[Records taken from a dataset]
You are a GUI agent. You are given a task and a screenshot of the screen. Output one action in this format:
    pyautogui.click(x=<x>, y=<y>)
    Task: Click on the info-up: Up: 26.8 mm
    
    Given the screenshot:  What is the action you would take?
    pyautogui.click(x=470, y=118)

_THE PROBLEM_. Give back the data above line for line, with no changes.

_RESULT FOR THIS EXERCISE_.
You are a GUI agent. You are given a task and a screenshot of the screen. Output one action in this format:
    pyautogui.click(x=<x>, y=<y>)
    Task: Click on the info-up: Up: 26.8 mm
    
    Given the screenshot:  What is the action you would take?
    pyautogui.click(x=470, y=118)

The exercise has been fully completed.